-- Start of Material supplied --

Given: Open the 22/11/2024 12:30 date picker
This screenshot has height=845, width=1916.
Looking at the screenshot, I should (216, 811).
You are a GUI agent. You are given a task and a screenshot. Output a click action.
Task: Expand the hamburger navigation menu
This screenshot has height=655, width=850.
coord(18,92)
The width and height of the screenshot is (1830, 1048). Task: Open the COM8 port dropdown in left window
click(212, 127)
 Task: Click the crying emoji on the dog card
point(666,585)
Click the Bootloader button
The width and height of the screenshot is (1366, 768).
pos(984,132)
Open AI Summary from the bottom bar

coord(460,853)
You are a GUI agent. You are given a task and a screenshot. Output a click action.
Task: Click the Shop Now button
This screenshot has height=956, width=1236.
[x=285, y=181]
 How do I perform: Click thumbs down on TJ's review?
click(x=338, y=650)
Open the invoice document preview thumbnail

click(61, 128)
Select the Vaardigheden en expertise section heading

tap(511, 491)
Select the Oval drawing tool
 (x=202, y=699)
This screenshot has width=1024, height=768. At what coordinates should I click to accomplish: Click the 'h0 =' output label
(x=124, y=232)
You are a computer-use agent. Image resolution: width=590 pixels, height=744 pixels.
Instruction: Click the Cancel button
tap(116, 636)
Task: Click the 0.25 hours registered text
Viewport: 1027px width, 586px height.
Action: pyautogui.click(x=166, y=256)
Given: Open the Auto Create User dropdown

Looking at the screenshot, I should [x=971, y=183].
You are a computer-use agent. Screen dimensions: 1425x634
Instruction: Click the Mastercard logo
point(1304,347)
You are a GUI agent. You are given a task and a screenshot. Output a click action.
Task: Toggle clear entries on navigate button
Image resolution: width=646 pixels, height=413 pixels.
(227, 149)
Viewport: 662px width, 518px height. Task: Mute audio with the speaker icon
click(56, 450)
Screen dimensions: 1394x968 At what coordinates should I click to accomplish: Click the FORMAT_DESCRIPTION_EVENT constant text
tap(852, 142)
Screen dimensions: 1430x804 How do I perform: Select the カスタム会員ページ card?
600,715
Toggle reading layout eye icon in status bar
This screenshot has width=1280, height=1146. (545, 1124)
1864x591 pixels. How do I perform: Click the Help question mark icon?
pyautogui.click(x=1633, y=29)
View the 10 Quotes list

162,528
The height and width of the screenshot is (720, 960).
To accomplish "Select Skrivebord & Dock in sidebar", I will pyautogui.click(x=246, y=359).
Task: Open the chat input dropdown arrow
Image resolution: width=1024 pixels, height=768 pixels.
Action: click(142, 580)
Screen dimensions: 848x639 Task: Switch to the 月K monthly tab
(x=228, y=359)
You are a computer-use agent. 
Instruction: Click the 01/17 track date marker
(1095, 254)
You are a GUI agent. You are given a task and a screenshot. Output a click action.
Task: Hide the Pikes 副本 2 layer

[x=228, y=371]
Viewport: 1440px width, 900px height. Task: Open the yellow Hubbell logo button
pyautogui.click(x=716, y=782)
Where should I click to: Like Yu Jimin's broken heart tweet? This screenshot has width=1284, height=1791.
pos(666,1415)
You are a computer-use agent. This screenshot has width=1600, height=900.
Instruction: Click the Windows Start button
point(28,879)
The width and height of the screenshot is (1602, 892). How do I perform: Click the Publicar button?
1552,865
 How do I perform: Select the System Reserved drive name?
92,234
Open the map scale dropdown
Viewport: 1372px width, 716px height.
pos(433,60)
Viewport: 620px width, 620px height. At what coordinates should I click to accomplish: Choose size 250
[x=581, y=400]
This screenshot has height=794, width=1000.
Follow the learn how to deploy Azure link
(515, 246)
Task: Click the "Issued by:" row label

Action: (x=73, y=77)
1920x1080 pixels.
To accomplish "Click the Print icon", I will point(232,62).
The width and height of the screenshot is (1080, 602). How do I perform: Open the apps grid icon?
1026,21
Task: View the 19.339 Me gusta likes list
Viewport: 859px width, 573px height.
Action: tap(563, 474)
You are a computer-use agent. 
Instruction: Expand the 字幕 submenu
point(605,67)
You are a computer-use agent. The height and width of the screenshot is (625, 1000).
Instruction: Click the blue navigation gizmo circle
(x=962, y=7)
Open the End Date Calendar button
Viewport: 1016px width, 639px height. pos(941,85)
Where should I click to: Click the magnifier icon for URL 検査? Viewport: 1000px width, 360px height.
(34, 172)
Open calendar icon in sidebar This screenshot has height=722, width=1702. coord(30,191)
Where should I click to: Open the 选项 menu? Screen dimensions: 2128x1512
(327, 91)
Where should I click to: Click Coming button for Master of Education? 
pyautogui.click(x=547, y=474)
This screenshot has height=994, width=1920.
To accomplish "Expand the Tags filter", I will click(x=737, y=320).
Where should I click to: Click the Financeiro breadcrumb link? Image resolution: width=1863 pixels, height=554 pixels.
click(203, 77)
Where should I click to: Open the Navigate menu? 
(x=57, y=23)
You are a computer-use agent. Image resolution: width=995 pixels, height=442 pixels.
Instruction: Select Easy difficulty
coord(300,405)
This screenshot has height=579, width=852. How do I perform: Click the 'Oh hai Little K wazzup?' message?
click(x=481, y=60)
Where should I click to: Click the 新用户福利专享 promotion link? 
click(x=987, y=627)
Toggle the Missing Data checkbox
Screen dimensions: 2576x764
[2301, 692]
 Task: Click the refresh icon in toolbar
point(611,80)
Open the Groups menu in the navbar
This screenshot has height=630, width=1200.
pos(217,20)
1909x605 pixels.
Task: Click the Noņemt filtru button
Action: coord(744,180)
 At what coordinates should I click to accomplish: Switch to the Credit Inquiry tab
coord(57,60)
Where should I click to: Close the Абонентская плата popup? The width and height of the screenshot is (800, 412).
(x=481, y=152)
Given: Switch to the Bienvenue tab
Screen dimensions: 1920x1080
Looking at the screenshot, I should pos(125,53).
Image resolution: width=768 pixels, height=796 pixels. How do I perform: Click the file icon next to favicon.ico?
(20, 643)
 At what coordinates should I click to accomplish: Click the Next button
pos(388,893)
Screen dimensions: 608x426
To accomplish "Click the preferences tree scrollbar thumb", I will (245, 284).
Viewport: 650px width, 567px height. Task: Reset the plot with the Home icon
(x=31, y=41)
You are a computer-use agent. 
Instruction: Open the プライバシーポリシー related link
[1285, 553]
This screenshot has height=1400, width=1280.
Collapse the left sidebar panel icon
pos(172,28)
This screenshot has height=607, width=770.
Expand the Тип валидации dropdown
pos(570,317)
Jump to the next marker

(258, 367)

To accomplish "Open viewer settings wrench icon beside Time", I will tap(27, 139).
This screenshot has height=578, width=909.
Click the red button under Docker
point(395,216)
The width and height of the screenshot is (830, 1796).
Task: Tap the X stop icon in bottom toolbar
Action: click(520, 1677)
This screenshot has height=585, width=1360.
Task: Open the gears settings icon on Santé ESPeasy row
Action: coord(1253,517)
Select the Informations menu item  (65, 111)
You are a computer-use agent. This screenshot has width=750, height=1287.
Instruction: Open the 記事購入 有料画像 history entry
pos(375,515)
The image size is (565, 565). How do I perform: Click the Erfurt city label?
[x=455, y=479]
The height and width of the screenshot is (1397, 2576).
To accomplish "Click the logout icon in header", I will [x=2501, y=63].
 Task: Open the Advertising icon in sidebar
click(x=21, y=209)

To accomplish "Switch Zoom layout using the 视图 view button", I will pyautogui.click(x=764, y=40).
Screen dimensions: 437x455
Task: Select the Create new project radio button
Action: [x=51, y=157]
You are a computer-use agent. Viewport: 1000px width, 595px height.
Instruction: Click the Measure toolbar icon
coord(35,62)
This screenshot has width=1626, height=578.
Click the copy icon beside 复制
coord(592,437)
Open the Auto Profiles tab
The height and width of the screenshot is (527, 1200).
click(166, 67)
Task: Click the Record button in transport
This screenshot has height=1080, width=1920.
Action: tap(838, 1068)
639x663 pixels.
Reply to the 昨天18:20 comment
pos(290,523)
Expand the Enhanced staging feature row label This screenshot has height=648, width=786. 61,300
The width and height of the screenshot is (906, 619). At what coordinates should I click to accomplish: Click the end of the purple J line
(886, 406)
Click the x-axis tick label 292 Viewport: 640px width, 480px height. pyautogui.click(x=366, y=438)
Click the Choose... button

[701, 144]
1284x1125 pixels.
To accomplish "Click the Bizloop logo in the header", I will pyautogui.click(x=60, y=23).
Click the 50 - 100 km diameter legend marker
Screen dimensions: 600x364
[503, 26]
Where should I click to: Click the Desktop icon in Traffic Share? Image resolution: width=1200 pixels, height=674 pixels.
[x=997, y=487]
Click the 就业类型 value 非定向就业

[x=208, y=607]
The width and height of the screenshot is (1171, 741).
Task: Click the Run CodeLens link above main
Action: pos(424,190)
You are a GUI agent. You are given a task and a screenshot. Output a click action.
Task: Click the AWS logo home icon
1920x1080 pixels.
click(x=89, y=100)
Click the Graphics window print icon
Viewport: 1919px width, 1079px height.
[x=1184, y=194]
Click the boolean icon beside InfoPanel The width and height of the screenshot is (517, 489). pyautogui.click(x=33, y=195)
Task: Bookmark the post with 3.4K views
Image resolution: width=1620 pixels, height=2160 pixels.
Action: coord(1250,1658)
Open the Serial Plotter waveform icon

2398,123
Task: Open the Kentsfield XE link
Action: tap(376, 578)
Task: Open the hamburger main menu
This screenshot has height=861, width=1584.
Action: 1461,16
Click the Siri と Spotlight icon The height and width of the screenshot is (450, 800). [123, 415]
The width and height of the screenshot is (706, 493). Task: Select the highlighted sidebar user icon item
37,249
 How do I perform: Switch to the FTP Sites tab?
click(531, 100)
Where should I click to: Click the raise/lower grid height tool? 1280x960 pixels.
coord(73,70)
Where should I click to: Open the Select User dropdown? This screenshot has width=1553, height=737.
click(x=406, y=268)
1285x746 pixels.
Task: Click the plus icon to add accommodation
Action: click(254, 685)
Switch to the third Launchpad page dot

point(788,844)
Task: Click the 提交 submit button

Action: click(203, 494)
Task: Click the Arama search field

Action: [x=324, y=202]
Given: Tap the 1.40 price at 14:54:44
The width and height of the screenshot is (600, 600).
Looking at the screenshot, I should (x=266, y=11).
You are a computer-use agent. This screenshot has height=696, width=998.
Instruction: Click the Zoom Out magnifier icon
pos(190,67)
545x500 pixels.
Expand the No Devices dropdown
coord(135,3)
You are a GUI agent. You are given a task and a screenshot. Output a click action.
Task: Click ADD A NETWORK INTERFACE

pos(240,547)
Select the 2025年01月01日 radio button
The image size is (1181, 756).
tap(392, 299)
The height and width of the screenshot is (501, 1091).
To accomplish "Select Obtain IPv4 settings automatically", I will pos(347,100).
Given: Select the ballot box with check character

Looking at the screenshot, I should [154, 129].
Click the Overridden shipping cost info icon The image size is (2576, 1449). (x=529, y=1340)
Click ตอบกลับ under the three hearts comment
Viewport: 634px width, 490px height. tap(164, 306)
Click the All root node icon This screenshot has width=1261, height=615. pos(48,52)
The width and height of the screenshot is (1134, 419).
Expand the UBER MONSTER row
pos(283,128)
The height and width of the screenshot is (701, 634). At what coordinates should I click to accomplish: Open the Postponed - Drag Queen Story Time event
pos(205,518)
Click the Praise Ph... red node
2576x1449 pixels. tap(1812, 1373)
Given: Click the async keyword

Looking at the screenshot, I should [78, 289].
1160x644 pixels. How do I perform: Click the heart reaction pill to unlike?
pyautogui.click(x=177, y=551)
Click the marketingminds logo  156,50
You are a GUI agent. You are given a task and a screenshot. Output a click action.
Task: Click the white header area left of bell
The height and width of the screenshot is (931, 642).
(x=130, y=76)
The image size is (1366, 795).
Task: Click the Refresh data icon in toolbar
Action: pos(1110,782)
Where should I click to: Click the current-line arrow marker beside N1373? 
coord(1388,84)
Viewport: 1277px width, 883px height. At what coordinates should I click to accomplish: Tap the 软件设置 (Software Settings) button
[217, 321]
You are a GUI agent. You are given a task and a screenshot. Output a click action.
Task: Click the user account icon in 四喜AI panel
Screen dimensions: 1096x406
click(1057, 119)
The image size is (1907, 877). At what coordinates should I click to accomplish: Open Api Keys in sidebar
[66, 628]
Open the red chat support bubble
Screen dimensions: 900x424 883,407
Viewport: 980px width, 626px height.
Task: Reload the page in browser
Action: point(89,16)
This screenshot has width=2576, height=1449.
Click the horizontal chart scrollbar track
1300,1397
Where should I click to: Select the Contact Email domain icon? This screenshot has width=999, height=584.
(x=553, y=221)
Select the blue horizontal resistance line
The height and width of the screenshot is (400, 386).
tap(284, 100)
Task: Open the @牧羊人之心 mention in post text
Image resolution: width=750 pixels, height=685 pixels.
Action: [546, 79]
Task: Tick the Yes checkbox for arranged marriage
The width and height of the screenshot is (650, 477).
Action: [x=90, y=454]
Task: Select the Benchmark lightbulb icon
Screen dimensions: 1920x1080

-- End of Material supplied --

» Problem to solve: Arrange the listing above as a numbered list, from its first line through the line with "tap(116, 636)", both ends included. Leave out blank lines.

» Task result:
1. Given: Open the 22/11/2024 12:30 date picker
2. This screenshot has height=845, width=1916.
3. Looking at the screenshot, I should (216, 811).
4. You are a GUI agent. You are given a task and a screenshot. Output a click action.
5. Task: Expand the hamburger navigation menu
6. This screenshot has height=655, width=850.
7. coord(18,92)
8. The width and height of the screenshot is (1830, 1048). Task: Open the COM8 port dropdown in left window
9. click(212, 127)
10.  Task: Click the crying emoji on the dog card
11. point(666,585)
12. Click the Bootloader button
13. The width and height of the screenshot is (1366, 768).
14. pos(984,132)
15. Open AI Summary from the bottom bar
16. coord(460,853)
17. You are a GUI agent. You are given a task and a screenshot. Output a click action.
18. Task: Click the Shop Now button
19. This screenshot has height=956, width=1236.
20. [x=285, y=181]
21.  How do I perform: Click thumbs down on TJ's review?
22. click(x=338, y=650)
23. Open the invoice document preview thumbnail
24. click(61, 128)
25. Select the Vaardigheden en expertise section heading
26. tap(511, 491)
27. Select the Oval drawing tool
28.  (x=202, y=699)
29. This screenshot has width=1024, height=768. At what coordinates should I click to accomplish: Click the 'h0 =' output label
30. (x=124, y=232)
31. You are a computer-use agent. Image resolution: width=590 pixels, height=744 pixels.
32. Instruction: Click the Cancel button
33. tap(116, 636)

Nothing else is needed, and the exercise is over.